Organizing your data files
To get the best performance from the ingestor, it is important to organize your source input data files appropriately.
When arranging your data, you should consider
- the size of individual data files
- the directory structure
The ingestor is designed to process data in parallel. For optimal ingest performance, you should aim to distribute your data across a number of files.
The optimum size for a data file is
500 MiB (uncompressed), although the ingestor can process
files of over
1 GiB. It is recommended that you avoid creating lots of small files (
<10 MiB), as
the overhead of processing each file is greater than the processing required to ingest the data, reducing the efficiency of the ingestor.
For example, if you are generating multiple GiB of data per day, you should split the data into files of approximately similar size (either in terms of GiB, or rows), such as:
/events/2018/11/05/00001.csv.gz /events/2018/11/05/00002.csv.gz /events/2018/11/05/00003.csv.gz /events/2018/11/05/00004.csv.gz /events/2018/11/05/00005.csv.gz /events/2018/11/05/00006.csv.gz
When splitting your data into smaller files, also consider creating new files to follow the distribution of your data. For example, if your data relates to events over the course of a year, it may be natural that each of the files contains data for one week of the year.

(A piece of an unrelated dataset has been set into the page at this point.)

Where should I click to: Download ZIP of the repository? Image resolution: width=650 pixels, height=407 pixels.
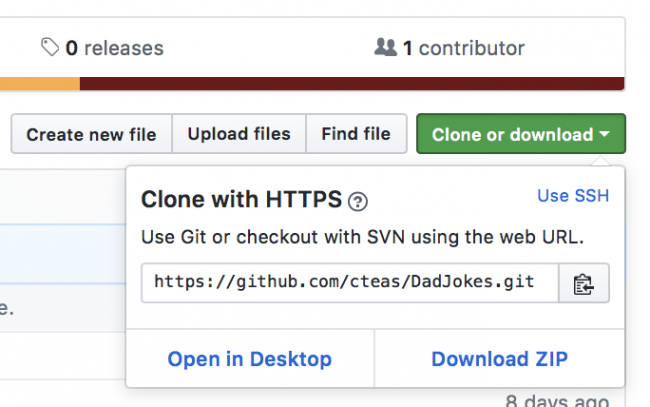[500, 359]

As well as splitting up your data into smaller files, it is recommended that you organize those files in a logical directory structure, reflecting the distribution of the underlying data.
Depending on your data, you could split your data into separate files based on:
- time period, such as days, weeks, or months; for example:
/events/2018-W28/<file> /events/2018/11/05/<file> /events/2018/08/02/23/<file>
- locale, such as city, country or continent; for example
/poi/europe/<file> /poi/europe/spain/<file> /poi/europe/spain/madrid/<file>
- data source, such as, personal devices and industrial equipment
/events/roadrunner/2018/11/05/<file> /events/wileycoyote/2018/11/05/<file> /events/boston/cars/2018/11/05/<file> /events/boston/buses/2018/11/05/<file>
Using a directory structure such as this enables you to do:
- hierarchical ingests: If you organize your data into a directory structure based on time period, locale
or data source, you can ingest the data from any level in the hierarchy by specifying the corresponding directory in the ingest command. For example using
/events/2018/11/05/ingests the data for a single day, while
/events/2018/11/ingests a whole month.
- incremental ingests: By adding new data, as it arrives, to a new sub-directory within the overall directory structure, you can easily identify and ingest just the new data into an existing dataset.
Recording the source data fields
For each source of data, it is recommended that you keep a record of the kinds of data being represented, describing what each field represents, including a key for any enumerated values. Having such a record will help you write the data source description for the dataset, and will help you keep your data consistent as more data is added to your datasets.
For example, it is useful to know if a field labeled
accuracy is measured in meters, kilometers, or
feet, or miles, or even if it is a percentage. Similarly, it is also helpful to include the context of
the field: "the accuracy of the longitude and latitude position".
It is important to keep this record because, once you have created a dataset, you cannot change data types without ingesting all of the data again.